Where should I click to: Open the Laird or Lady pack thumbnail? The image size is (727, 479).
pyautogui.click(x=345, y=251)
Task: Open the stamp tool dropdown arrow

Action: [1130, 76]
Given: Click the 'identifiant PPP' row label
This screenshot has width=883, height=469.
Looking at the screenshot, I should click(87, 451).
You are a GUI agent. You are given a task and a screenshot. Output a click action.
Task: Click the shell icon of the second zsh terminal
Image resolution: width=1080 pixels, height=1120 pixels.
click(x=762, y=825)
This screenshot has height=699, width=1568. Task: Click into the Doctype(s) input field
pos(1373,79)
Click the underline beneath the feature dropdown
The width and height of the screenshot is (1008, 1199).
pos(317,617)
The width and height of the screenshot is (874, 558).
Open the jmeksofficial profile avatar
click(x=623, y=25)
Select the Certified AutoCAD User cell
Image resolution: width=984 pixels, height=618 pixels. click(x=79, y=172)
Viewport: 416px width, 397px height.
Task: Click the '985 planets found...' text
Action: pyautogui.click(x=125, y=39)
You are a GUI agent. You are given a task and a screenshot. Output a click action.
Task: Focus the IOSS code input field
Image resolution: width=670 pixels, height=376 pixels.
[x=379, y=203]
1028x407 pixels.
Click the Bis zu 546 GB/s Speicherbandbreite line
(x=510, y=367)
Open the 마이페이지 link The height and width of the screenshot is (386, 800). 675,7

▶ _WHAT THE TASK ASKS_
Copy out every line of the listing above that contains the word "screenshot".

▶ _ANSWER_
This screenshot has width=883, height=469.
Looking at the screenshot, I should click(87, 451).
You are a GUI agent. You are given a task and a screenshot. Output a click action.
This screenshot has height=699, width=1568. Task: Click into the Doctype(s) input field
The width and height of the screenshot is (1008, 1199).
The width and height of the screenshot is (874, 558).
You are a GUI agent. You are given a task and a screenshot. Output a click action.
Open the 마이페이지 link The height and width of the screenshot is (386, 800). 675,7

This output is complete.